▸ **Your instructions**
Write out, word for word, every line from the one where "The width and height of the screenshot is (1100, 940)." occurs to the final line of the entries, and nothing beyond them.

[Opening Data for this exercise section]

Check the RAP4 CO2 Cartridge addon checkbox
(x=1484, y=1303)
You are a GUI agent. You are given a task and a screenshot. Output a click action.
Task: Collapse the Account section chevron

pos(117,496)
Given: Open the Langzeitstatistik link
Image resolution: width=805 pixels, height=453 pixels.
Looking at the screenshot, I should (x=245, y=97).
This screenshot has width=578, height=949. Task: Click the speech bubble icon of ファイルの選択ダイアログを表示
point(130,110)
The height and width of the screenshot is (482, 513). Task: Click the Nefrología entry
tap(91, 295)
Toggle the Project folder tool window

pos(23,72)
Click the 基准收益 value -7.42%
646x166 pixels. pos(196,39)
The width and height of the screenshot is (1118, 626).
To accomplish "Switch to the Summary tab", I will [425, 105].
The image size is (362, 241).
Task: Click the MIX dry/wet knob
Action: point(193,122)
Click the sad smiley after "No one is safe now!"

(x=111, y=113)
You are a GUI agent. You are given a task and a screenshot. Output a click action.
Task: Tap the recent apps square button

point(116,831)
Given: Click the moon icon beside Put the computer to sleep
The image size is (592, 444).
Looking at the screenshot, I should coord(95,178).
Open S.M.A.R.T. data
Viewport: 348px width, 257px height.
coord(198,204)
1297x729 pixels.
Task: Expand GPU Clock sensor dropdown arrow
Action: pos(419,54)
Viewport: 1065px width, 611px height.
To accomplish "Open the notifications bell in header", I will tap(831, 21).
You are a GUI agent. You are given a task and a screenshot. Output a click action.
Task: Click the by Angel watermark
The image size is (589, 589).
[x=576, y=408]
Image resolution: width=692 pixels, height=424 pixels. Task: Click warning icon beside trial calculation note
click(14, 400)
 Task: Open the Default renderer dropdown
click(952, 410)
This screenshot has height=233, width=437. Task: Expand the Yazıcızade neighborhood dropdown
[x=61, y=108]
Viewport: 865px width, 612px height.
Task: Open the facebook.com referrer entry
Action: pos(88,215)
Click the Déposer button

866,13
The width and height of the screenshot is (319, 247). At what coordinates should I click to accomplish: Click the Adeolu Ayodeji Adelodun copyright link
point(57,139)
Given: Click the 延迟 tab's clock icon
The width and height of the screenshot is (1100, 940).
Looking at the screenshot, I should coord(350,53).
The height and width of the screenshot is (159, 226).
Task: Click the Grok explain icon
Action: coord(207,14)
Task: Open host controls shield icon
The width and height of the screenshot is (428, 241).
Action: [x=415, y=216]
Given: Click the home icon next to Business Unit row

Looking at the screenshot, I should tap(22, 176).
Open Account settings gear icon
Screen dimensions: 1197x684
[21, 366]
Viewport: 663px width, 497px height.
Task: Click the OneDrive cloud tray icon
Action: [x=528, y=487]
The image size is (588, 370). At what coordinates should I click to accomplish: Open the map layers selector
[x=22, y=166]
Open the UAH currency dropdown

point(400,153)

[Closing Data for this exercise section]

▸ **Output**
The width and height of the screenshot is (1100, 940).
Looking at the screenshot, I should coord(350,53).
The height and width of the screenshot is (159, 226).
Task: Click the Grok explain icon
Action: coord(207,14)
Task: Open host controls shield icon
The width and height of the screenshot is (428, 241).
Action: [x=415, y=216]
Given: Click the home icon next to Business Unit row

Looking at the screenshot, I should tap(22, 176).
Open Account settings gear icon
Screen dimensions: 1197x684
[21, 366]
Viewport: 663px width, 497px height.
Task: Click the OneDrive cloud tray icon
Action: [x=528, y=487]
The image size is (588, 370). At what coordinates should I click to accomplish: Open the map layers selector
[x=22, y=166]
Open the UAH currency dropdown

point(400,153)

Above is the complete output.